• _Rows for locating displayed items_
***

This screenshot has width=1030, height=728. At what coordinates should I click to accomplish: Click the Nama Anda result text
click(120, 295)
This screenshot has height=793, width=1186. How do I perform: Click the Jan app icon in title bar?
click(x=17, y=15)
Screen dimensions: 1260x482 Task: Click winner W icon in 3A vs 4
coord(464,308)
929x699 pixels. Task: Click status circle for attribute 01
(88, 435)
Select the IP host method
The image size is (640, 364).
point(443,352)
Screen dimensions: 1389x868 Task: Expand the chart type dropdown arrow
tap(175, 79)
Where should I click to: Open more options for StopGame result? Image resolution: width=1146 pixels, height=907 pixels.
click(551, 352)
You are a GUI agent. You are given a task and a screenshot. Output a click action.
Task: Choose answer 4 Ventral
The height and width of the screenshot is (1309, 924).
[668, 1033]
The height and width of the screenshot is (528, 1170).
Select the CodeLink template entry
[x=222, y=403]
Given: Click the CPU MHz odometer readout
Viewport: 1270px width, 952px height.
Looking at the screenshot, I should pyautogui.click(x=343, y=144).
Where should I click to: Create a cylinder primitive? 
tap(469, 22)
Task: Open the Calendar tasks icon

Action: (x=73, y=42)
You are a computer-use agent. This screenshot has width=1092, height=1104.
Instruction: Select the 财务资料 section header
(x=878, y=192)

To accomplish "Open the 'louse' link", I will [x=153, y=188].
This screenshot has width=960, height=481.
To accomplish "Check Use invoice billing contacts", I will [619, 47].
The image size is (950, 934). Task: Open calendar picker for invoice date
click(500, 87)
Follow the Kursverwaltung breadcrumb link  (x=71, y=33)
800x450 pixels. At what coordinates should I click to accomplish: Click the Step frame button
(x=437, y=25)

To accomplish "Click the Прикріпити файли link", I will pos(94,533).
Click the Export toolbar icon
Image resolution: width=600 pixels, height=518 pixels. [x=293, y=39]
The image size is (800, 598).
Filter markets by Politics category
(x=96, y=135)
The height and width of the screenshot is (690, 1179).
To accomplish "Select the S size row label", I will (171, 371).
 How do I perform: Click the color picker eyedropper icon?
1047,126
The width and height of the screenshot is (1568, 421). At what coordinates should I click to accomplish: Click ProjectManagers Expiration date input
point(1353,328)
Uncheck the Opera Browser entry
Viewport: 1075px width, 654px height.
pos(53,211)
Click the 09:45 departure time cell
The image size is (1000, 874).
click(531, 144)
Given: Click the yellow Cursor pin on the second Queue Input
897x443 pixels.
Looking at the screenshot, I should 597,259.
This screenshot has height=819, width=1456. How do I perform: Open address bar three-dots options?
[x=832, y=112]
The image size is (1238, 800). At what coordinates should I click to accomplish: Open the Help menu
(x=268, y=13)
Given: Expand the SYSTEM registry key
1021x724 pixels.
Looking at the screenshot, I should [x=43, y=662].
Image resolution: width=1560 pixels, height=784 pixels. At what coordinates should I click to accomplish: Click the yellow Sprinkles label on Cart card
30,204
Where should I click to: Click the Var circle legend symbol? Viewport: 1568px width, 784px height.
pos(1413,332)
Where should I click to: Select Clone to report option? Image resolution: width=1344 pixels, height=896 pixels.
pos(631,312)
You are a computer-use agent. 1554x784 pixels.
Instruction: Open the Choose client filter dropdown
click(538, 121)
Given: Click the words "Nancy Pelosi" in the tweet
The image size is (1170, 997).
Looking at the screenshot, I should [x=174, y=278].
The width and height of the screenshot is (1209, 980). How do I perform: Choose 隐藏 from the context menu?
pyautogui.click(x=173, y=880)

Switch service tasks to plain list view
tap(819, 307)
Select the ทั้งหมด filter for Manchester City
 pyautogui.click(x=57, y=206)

***

• _WRITTEN EXERCISE_
Rewrite all the rows above, changing "Where should I click to:" to "Where do I click to:" and leaving everything else as it is.

• _TASK RESULT_
This screenshot has width=1030, height=728. At what coordinates should I click to accomplish: Click the Nama Anda result text
click(120, 295)
This screenshot has height=793, width=1186. How do I perform: Click the Jan app icon in title bar?
click(x=17, y=15)
Screen dimensions: 1260x482 Task: Click winner W icon in 3A vs 4
coord(464,308)
929x699 pixels. Task: Click status circle for attribute 01
(88, 435)
Select the IP host method
The image size is (640, 364).
point(443,352)
Screen dimensions: 1389x868 Task: Expand the chart type dropdown arrow
tap(175, 79)
Where do I click to: Open more options for StopGame result? Image resolution: width=1146 pixels, height=907 pixels.
click(551, 352)
You are a GUI agent. You are given a task and a screenshot. Output a click action.
Task: Choose answer 4 Ventral
The height and width of the screenshot is (1309, 924).
[668, 1033]
The height and width of the screenshot is (528, 1170).
Select the CodeLink template entry
[x=222, y=403]
Given: Click the CPU MHz odometer readout
Viewport: 1270px width, 952px height.
Looking at the screenshot, I should pyautogui.click(x=343, y=144).
Where do I click to: Create a cylinder primitive? 
tap(469, 22)
Task: Open the Calendar tasks icon

Action: (x=73, y=42)
You are a computer-use agent. This screenshot has width=1092, height=1104.
Instruction: Select the 财务资料 section header
(x=878, y=192)

To accomplish "Open the 'louse' link", I will [x=153, y=188].
This screenshot has width=960, height=481.
To accomplish "Check Use invoice billing contacts", I will [619, 47].
The image size is (950, 934). Task: Open calendar picker for invoice date
click(500, 87)
Follow the Kursverwaltung breadcrumb link  (x=71, y=33)
800x450 pixels. At what coordinates should I click to accomplish: Click the Step frame button
(x=437, y=25)

To accomplish "Click the Прикріпити файли link", I will pos(94,533).
Click the Export toolbar icon
Image resolution: width=600 pixels, height=518 pixels. [x=293, y=39]
The image size is (800, 598).
Filter markets by Politics category
(x=96, y=135)
The height and width of the screenshot is (690, 1179).
To accomplish "Select the S size row label", I will (171, 371).
 How do I perform: Click the color picker eyedropper icon?
1047,126
The width and height of the screenshot is (1568, 421). At what coordinates should I click to accomplish: Click ProjectManagers Expiration date input
point(1353,328)
Uncheck the Opera Browser entry
Viewport: 1075px width, 654px height.
pos(53,211)
Click the 09:45 departure time cell
The image size is (1000, 874).
click(531, 144)
Given: Click the yellow Cursor pin on the second Queue Input
897x443 pixels.
Looking at the screenshot, I should 597,259.
This screenshot has height=819, width=1456. How do I perform: Open address bar three-dots options?
[x=832, y=112]
The image size is (1238, 800). At what coordinates should I click to accomplish: Open the Help menu
(x=268, y=13)
Given: Expand the SYSTEM registry key
1021x724 pixels.
Looking at the screenshot, I should [x=43, y=662].
Image resolution: width=1560 pixels, height=784 pixels. At what coordinates should I click to accomplish: Click the yellow Sprinkles label on Cart card
30,204
Where do I click to: Click the Var circle legend symbol? Viewport: 1568px width, 784px height.
pos(1413,332)
Where do I click to: Select Clone to report option? Image resolution: width=1344 pixels, height=896 pixels.
pos(631,312)
You are a computer-use agent. 1554x784 pixels.
Instruction: Open the Choose client filter dropdown
click(538, 121)
Given: Click the words "Nancy Pelosi" in the tweet
The image size is (1170, 997).
Looking at the screenshot, I should [x=174, y=278].
The width and height of the screenshot is (1209, 980). How do I perform: Choose 隐藏 from the context menu?
pyautogui.click(x=173, y=880)

Switch service tasks to plain list view
tap(819, 307)
Select the ทั้งหมด filter for Manchester City
 pyautogui.click(x=57, y=206)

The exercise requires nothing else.